En el tramo final de la campaña electoral, el candidato al Senado por Ahora Nación, Róger Rumrril García, que va con el número 19 plantea una crítica frontal a la ausencia de propuestas estructurales para la Amazonía y advierte que el país enfrenta una encrucijada política marcada por la fragmentación y la falta de visión estratégica.
Al evaluar las iniciativas presentadas por los partidos, Rumrril sostiene que estas han sido “casi invisibles” en lo referente a la Amazonía. “Cuando se refieren a ella, lo hacen de manera puntual, sin abordar temas de fondo como la deforestación, el cambio de modelo económico o la construcción de una visión integral del territorio”, señala.

Enfatiza que la clase política peruana mantiene una “visión marginal sobre la Amazonía”, lo que impide entender su papel estratégico en el desarrollo nacional. “No ha cambiado nada, seguimos viendo a la Amazonía como periferia”, remarca.
De llegar al Senado, reconoce que probablemente su bancada no tendría mayoría, por lo que plantea una estrategia basada en la articulación política. “Hay temas que están por encima de ideologías y partidos, como la defensa del agua y del bosque amazónico, porque se trata de la defensa de la vida”, afirma.
En ese sentido, revela que ya ha sostenido conversaciones con otros candidatos para impulsar propuestas como la deforestación cero y el tránsito hacia una bioeconomía. “Si no tenemos mayoría, lo que queda es articular con otras fuerzas para una agenda que no solo es vital para la Amazonía, sino para todo el Perú”, sostiene.

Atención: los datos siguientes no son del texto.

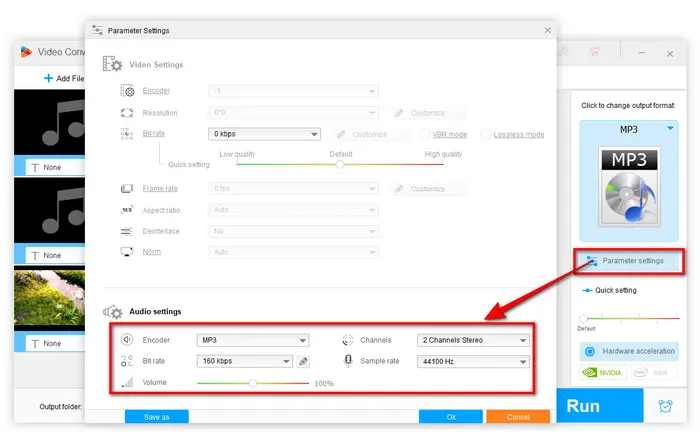
Task: Open the audio Encoder MP3 dropdown
Action: pyautogui.click(x=253, y=340)
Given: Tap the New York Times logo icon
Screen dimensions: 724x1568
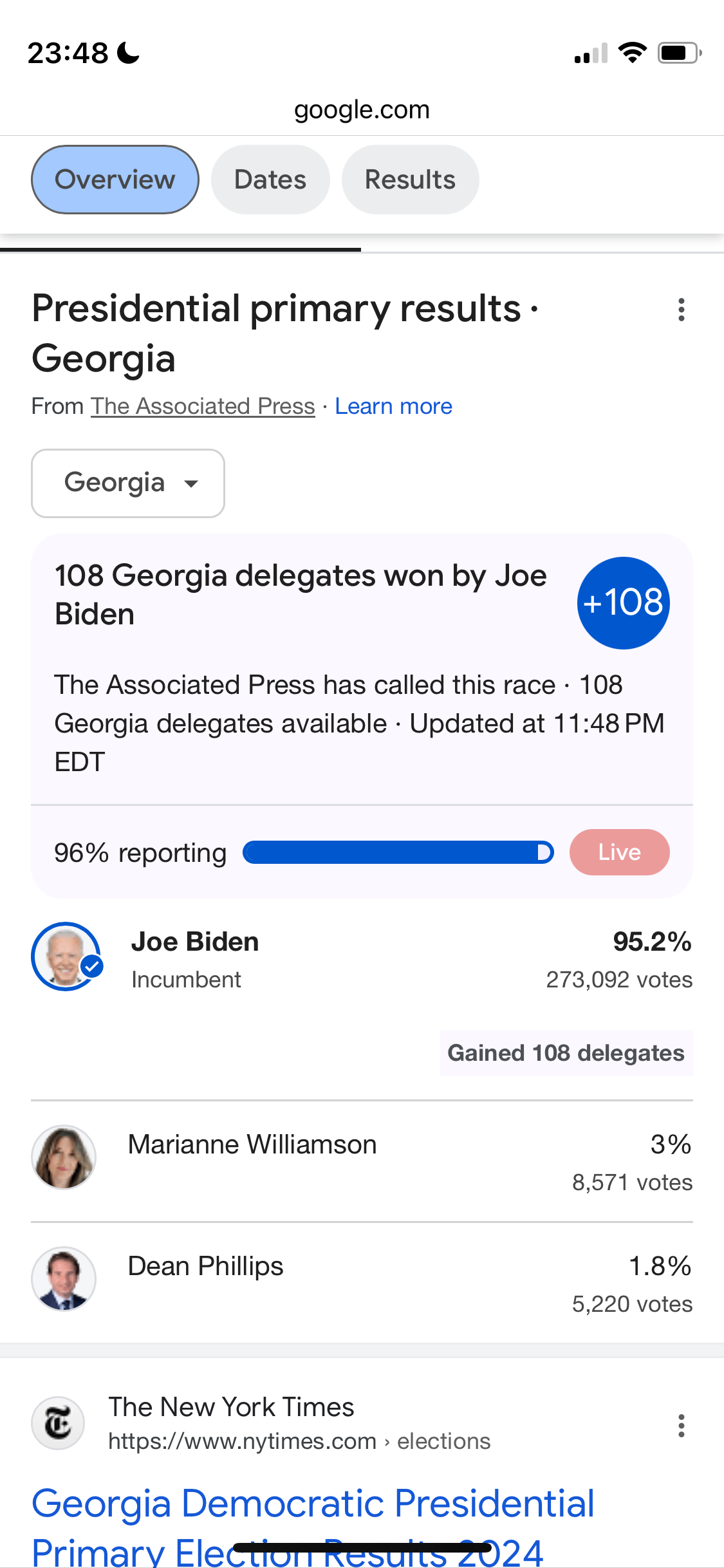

Respecto a la minería ilegal, la califica como uno de los mayores desastres que enfrenta la región. Advierte que este fenómeno no solo implica degradación ambiental, sino también una compleja red de economías ilícitas. “El mercurio está envenenando las aguas, hay trata de personas, deforestación y un control territorial de grupos criminales que integran minería ilegal, narcotráfico y otras actividades ilícitas”, explica.

Frente a ello, plantea un enfoque integral que combine acciones de seguridad – como la intervención de la Policía Nacional y el Ejército – con medidas estructurales: trazabilidad del oro, uso obligatorio de tecnologías limpias, normas estrictas de formalización y control de cuencas hidrográficas. “No es un problema policial, es un problema estructural que requiere la acción total del Estado”, subraya.
Consultado sobre la débil presencia organizativa de Ahora Nación en la Amazonía, Rumrril reconoce que existe una carencia en la construcción de una estructura partidaria sólida y democrática. Si bien señala que esta responsabilidad recae en el liderazgo nacional del partido, encabezado por Alfonso López Chau, admite que se trata de un problema extendido en la política peruana. “En el Perú no hay partidos estructurados. Si llegamos al gobierno, la tarea inmediata será construir un aparato político nacional, con miles de ciudadanos organizados y comprometidos con un proyecto de país”, afirma.
En esa línea, advierte que el Estado peruano se encuentra “capturado por grupos de poder” y que su recuperación exige una fuerza política democrática amplia. Propone, como horizonte de largo plazo, la construcción de un Estado intercultural y la “refundación de la Nación Peruana”, superando lo que denomina un “Estado Neocolonial”.
En su reflexión final, el candidato pone énfasis en la necesidad urgente de la unidad política. Menciona una reciente propuesta de articulación entre cuatro partidos progresistas, con el objetivo de presentar una candidatura única frente al avance de sectores conservadores. “Si no hay unidad, la ultraderecha puede ganar no solo el Senado, sino también la Presidencia de la República, y el país podría encaminarse hacia un abismo”, advierte.
Asimismo, extiende este llamado a los pueblos indígenas andino-amazónicos, que – según recuerda – suman cerca de 12 millones de personas, de las cuales aproximadamente 800 mil pertenecen a la Amazonía. “Si tuvieran una agenda común de cinco puntos, podrían tener entre 30 y 40 congresistas. Pero falta unidad”, enfatiza.
Para Róger Rumrril, el principal desafío del Perú no es solo político, sino también histórico: “Nunca hemos construido un programa nacional por falta de unidad. Solo unidos, todos los peruanos, podremos construir una nueva nación en el siglo XXI”.